Occorre riproporre con decisione la riforma dell’attuale sistema delle Conferenze, annunciata a dicembre dello scorso anno e di cui si sono perse le tracce, nonché provvedere alla integrazione della Commissione per le questioni regionali con i rappresentanti delle autonomie, in attesa della auspicata riforma costituzionale del Senato.

Un ulteriore elemento critico non considerato dal provvedimento sul federalismo fiscale riguarda la possibilità di realizzare, sulla base di preliminari accordi con le regione e gli enti locali, forme concordate di federalismo differenziato, ai sensi del terzo comma dell’art. 116 Cost. Si tratta di una strada da percorrere – seppure con attenzione, come ha già sostenuto Legautonomie per il Codice delle autonomie – che può essere sviluppata in un quadro rafforzato degli istituti di cooperazione istituzionale a livello regionale, in particolare, Consiglio delle autonomie e conferenze regione-enti locali.

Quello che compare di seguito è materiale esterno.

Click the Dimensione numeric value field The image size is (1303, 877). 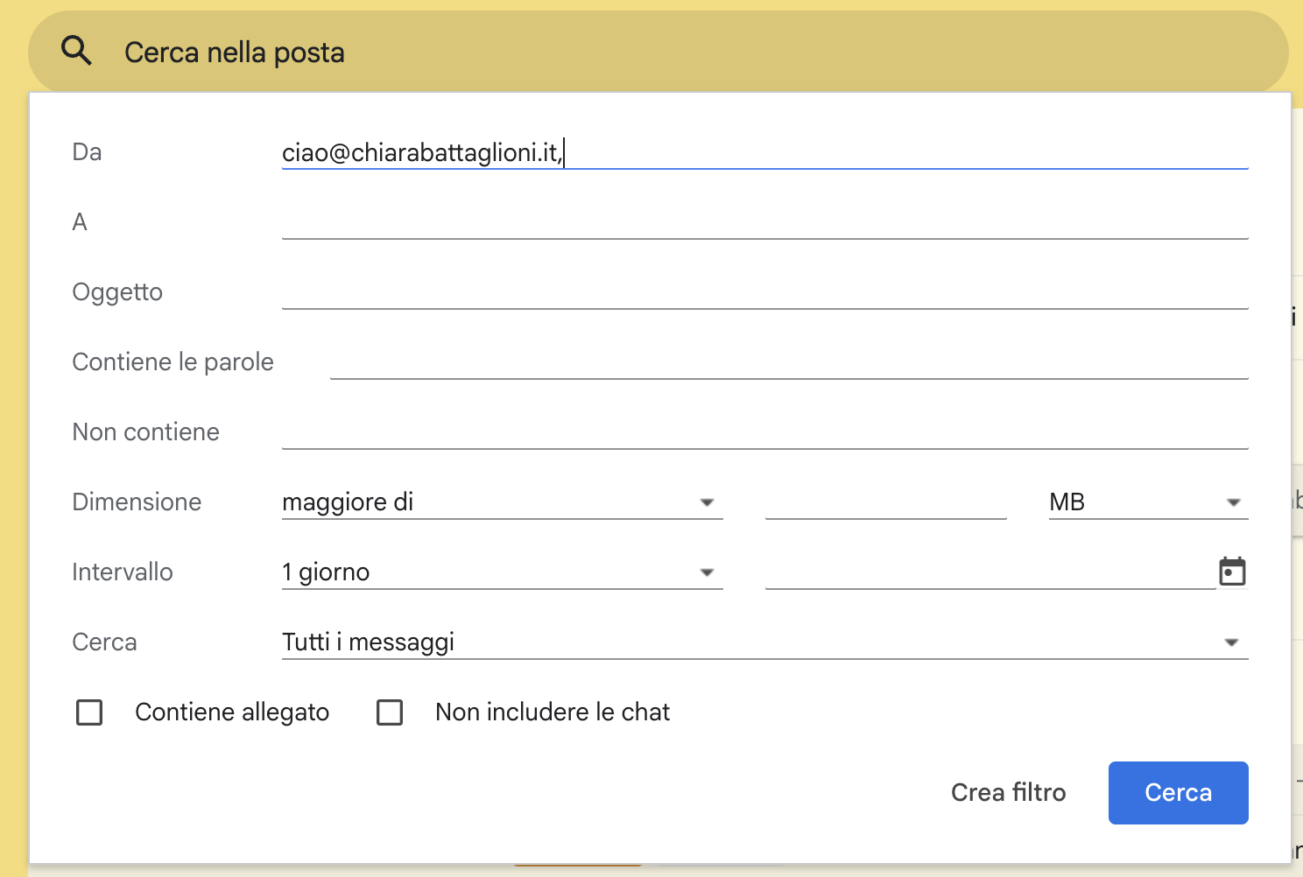click(x=885, y=502)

Un altro serio elemento critico è rappresentato dalla rinuncia a definire una disciplina unitaria dell’ordinamento degli enti locali, valida anche in materia finanziaria per le Regioni a statuto speciale e le province autonome. La legittima e doverosa tutela della “specialità” regionale non può trasformarsi – come ha già sostenuto Legautonomie - in una sorta di “estraneità”, nel senso che l’attuazione della riforma costituzionale e gli obblighi comunitari riguardano tutti gli enti territoriali, senza alcuna distinzione, rispetto ai principi della perequazione nazionale.

Le questioni sollevate da alcune disposizioni del disegno di legge mostrano che l’attuazione del federalismo fiscale presenta ancora parecchi nodi non semplici da sciogliere nei rapporti tra lo Stato, le regioni e gli enti locali in materia di potestà tributaria, perequazione e coordinamento della finanza pubblica.

Intanto, in attesa del parere preliminare della conferenza unificata sul disegno di legge, sarebbe necessario - per non ripercorrere scenari che da anni si ripetono in modo sistematico - dare un segnale nuovo ai rapporti del Governo con Regioni, Province e Comuni, definendo una intesa politica che anticipi i contenuti della riforma nella predisposizione della legge finanziaria per l’anno 2008.

Si tratterebbe di un segno di grande valore politico che darebbe maggiore fiducia per realizzare  riforme da lungo tempo attese, ma che tuttavia rischiano di essere ancora rinviate.